- **AIM OF THE EXERCISE**: Update the entries from the line containing "Select the Color" through the last entry so that "help icon" becomes "info icon". Return only those lines, with everything else unchanged.

- **THE INPUT**:
START
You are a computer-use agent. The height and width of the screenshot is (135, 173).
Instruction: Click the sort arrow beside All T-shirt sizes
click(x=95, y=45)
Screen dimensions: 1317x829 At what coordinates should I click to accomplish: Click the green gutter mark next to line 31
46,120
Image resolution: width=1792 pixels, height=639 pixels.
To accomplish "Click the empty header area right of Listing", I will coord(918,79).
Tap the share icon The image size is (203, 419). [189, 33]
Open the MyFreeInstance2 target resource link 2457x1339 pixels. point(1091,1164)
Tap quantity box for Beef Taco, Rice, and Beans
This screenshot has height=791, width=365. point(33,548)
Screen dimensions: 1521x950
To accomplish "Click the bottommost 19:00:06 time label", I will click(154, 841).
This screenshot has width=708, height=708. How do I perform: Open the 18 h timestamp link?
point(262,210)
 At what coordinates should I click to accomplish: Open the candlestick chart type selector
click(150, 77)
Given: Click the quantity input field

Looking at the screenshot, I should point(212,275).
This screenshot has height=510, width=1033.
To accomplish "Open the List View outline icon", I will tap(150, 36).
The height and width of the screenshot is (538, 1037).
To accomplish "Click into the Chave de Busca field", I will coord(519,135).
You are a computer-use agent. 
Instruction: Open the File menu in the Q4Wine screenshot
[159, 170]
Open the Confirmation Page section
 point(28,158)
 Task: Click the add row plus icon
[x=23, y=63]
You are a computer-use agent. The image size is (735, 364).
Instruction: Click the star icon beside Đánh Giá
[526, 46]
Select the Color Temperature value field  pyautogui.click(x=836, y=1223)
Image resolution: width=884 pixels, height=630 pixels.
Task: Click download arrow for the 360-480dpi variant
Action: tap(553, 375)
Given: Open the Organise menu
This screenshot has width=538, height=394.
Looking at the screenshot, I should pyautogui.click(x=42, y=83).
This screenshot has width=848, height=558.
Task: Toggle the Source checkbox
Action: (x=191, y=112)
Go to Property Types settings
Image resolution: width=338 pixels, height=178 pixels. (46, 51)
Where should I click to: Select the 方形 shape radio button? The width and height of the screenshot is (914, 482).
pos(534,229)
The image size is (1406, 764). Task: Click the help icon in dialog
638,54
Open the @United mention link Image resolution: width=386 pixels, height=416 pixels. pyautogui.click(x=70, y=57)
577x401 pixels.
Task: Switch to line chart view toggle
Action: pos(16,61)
END
- **SOLUTION TO THIS PROBLEM**:
Select the Color Temperature value field  pyautogui.click(x=836, y=1223)
Image resolution: width=884 pixels, height=630 pixels.
Task: Click download arrow for the 360-480dpi variant
Action: tap(553, 375)
Given: Open the Organise menu
This screenshot has width=538, height=394.
Looking at the screenshot, I should pyautogui.click(x=42, y=83).
This screenshot has width=848, height=558.
Task: Toggle the Source checkbox
Action: (x=191, y=112)
Go to Property Types settings
Image resolution: width=338 pixels, height=178 pixels. (46, 51)
Where should I click to: Select the 方形 shape radio button? The width and height of the screenshot is (914, 482).
pos(534,229)
The image size is (1406, 764). Task: Click the info icon in dialog
638,54
Open the @United mention link Image resolution: width=386 pixels, height=416 pixels. pyautogui.click(x=70, y=57)
577x401 pixels.
Task: Switch to line chart view toggle
Action: pos(16,61)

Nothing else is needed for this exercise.